How Brittle is Agent Safety? Rethinking Agent Risk under Intent Concealment and Task Complexity
This addresses a critical gap in agent safety for AI researchers and developers, providing a foundational benchmark to improve robustness against advanced threats.
The paper tackles the problem that current safety evaluations for LLM-driven agents overlook sophisticated threats involving concealed malicious intent and complex tasks, revealing that safety alignment degrades sharply with intent concealment and a 'Complexity Paradox' arises where agents appear safer on harder tasks due to capability limitations.

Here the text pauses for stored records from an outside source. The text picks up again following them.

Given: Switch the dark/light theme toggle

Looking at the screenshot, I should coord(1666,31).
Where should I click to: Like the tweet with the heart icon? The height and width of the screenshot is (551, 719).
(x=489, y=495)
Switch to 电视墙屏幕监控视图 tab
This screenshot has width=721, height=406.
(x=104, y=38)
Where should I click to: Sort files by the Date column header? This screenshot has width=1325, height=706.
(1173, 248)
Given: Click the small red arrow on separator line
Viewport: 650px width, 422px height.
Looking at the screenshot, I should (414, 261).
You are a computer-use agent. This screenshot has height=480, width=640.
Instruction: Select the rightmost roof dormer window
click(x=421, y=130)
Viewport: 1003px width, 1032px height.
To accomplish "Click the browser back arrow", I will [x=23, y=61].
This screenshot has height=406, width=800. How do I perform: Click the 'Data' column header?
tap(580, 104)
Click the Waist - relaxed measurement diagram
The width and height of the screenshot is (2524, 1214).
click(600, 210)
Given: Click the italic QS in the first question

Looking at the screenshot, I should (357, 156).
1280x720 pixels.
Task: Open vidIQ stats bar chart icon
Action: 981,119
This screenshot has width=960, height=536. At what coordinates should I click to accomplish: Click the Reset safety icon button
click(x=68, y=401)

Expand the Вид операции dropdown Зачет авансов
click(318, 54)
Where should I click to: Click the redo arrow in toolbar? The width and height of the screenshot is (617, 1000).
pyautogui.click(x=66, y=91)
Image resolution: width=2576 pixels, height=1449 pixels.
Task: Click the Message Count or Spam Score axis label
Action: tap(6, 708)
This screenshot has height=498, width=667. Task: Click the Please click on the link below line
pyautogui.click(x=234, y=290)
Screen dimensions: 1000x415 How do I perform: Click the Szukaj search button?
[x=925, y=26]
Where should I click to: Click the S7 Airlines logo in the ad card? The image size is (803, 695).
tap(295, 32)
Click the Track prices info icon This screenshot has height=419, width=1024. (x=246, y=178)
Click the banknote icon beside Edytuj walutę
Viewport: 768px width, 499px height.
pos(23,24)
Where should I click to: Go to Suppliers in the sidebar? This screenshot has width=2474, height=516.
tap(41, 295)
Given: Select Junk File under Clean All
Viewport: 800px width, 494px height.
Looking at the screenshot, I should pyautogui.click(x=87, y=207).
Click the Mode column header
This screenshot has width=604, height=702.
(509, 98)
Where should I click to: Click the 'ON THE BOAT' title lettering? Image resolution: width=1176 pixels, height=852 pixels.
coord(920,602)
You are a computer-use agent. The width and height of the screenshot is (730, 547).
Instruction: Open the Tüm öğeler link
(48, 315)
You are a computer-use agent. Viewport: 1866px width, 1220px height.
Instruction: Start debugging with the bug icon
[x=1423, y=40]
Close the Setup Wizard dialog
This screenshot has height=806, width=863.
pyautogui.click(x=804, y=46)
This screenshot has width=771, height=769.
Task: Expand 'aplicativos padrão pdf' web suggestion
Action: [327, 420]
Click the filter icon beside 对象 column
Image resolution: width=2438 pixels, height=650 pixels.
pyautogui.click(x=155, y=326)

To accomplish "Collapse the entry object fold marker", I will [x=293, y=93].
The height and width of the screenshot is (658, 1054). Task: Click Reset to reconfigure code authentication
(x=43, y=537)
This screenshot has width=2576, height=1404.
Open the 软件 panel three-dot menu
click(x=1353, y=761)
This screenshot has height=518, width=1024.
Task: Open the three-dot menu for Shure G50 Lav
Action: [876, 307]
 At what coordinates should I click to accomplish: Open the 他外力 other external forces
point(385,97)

Current safety evaluations for LLM-driven agents primarily focus on atomic harms, failing to address sophisticated threats where malicious intent is concealed or diluted within complex tasks. We address this gap with a two-dimensional analysis of agent safety brittleness under the orthogonal pressures of intent concealment and task complexity. To enable this, we introduce OASIS (Orthogonal Agent Safety Inquiry Suite), a hierarchical benchmark with fine-grained annotations and a high-fidelity simulation sandbox. Our findings reveal two critical phenomena: safety alignment degrades sharply and predictably as intent becomes obscured, and a "Complexity Paradox" emerges, where agents seem safer on harder tasks only due to capability limitations. By releasing OASIS and its simulation environment, we provide a principled foundation for probing and strengthening agent safety in these overlooked dimensions.